§ Task to carry out:
Retype every entry precisely and keep each line whole.

§ Dataset records:

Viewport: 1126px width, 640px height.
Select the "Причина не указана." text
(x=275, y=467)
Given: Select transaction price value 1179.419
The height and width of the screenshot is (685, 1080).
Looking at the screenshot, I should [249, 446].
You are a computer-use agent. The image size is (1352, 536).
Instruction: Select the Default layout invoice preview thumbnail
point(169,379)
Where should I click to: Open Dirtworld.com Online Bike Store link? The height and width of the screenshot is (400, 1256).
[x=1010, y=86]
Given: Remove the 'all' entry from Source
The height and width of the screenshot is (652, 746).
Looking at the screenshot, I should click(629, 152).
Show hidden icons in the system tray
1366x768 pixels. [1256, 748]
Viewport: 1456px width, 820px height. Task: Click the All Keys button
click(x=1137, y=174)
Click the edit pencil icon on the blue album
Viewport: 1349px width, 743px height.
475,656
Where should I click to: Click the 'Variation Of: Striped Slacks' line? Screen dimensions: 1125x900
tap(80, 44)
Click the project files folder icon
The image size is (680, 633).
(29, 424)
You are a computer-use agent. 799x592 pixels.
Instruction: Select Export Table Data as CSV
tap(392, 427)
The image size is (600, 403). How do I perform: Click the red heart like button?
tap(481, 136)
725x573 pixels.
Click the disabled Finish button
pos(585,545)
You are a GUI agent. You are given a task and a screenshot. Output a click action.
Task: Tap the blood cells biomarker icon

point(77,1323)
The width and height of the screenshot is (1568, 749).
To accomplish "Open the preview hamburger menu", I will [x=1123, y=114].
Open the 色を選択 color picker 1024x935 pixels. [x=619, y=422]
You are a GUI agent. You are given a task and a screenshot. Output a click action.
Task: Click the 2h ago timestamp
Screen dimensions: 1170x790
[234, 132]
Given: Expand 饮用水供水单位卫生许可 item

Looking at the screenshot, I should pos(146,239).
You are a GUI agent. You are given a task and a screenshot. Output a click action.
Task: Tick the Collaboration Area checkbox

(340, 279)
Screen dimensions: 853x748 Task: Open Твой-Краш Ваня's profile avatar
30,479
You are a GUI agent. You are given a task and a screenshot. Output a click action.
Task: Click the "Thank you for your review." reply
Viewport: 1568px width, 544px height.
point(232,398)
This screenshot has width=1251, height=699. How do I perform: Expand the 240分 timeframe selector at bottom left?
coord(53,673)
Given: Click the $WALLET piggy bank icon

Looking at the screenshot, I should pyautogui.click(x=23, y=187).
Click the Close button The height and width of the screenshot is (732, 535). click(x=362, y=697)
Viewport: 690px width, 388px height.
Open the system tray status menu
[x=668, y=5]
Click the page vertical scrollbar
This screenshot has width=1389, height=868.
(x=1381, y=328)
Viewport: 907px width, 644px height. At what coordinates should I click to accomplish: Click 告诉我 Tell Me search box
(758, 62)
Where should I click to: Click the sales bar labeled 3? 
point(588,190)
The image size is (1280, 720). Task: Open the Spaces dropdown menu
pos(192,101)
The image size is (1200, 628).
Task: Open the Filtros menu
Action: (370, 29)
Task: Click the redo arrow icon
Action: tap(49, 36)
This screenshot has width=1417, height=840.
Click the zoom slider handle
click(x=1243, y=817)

§ Task response:
Viewport: 1126px width, 640px height.
Select the "Причина не указана." text
(x=275, y=467)
Given: Select transaction price value 1179.419
The height and width of the screenshot is (685, 1080).
Looking at the screenshot, I should [249, 446].
You are a computer-use agent. The image size is (1352, 536).
Instruction: Select the Default layout invoice preview thumbnail
point(169,379)
Where should I click to: Open Dirtworld.com Online Bike Store link? The height and width of the screenshot is (400, 1256).
[x=1010, y=86]
Given: Remove the 'all' entry from Source
The height and width of the screenshot is (652, 746).
Looking at the screenshot, I should click(629, 152).
Show hidden icons in the system tray
1366x768 pixels. [1256, 748]
Viewport: 1456px width, 820px height. Task: Click the All Keys button
click(x=1137, y=174)
Click the edit pencil icon on the blue album
Viewport: 1349px width, 743px height.
475,656
Where should I click to: Click the 'Variation Of: Striped Slacks' line? Screen dimensions: 1125x900
tap(80, 44)
Click the project files folder icon
The image size is (680, 633).
(29, 424)
You are a computer-use agent. 799x592 pixels.
Instruction: Select Export Table Data as CSV
tap(392, 427)
The image size is (600, 403). How do I perform: Click the red heart like button?
tap(481, 136)
725x573 pixels.
Click the disabled Finish button
pos(585,545)
You are a GUI agent. You are given a task and a screenshot. Output a click action.
Task: Tap the blood cells biomarker icon

point(77,1323)
The width and height of the screenshot is (1568, 749).
To accomplish "Open the preview hamburger menu", I will [x=1123, y=114].
Open the 色を選択 color picker 1024x935 pixels. [x=619, y=422]
You are a GUI agent. You are given a task and a screenshot. Output a click action.
Task: Click the 2h ago timestamp
Screen dimensions: 1170x790
[234, 132]
Given: Expand 饮用水供水单位卫生许可 item

Looking at the screenshot, I should pos(146,239).
You are a GUI agent. You are given a task and a screenshot. Output a click action.
Task: Tick the Collaboration Area checkbox

(340, 279)
Screen dimensions: 853x748 Task: Open Твой-Краш Ваня's profile avatar
30,479
You are a GUI agent. You are given a task and a screenshot. Output a click action.
Task: Click the "Thank you for your review." reply
Viewport: 1568px width, 544px height.
point(232,398)
This screenshot has width=1251, height=699. How do I perform: Expand the 240分 timeframe selector at bottom left?
coord(53,673)
Given: Click the $WALLET piggy bank icon

Looking at the screenshot, I should pyautogui.click(x=23, y=187).
Click the Close button The height and width of the screenshot is (732, 535). click(x=362, y=697)
Viewport: 690px width, 388px height.
Open the system tray status menu
[x=668, y=5]
Click the page vertical scrollbar
This screenshot has width=1389, height=868.
(x=1381, y=328)
Viewport: 907px width, 644px height. At what coordinates should I click to accomplish: Click 告诉我 Tell Me search box
(758, 62)
Where should I click to: Click the sales bar labeled 3? 
point(588,190)
The image size is (1280, 720). Task: Open the Spaces dropdown menu
pos(192,101)
The image size is (1200, 628).
Task: Open the Filtros menu
Action: (370, 29)
Task: Click the redo arrow icon
Action: tap(49, 36)
This screenshot has width=1417, height=840.
Click the zoom slider handle
click(x=1243, y=817)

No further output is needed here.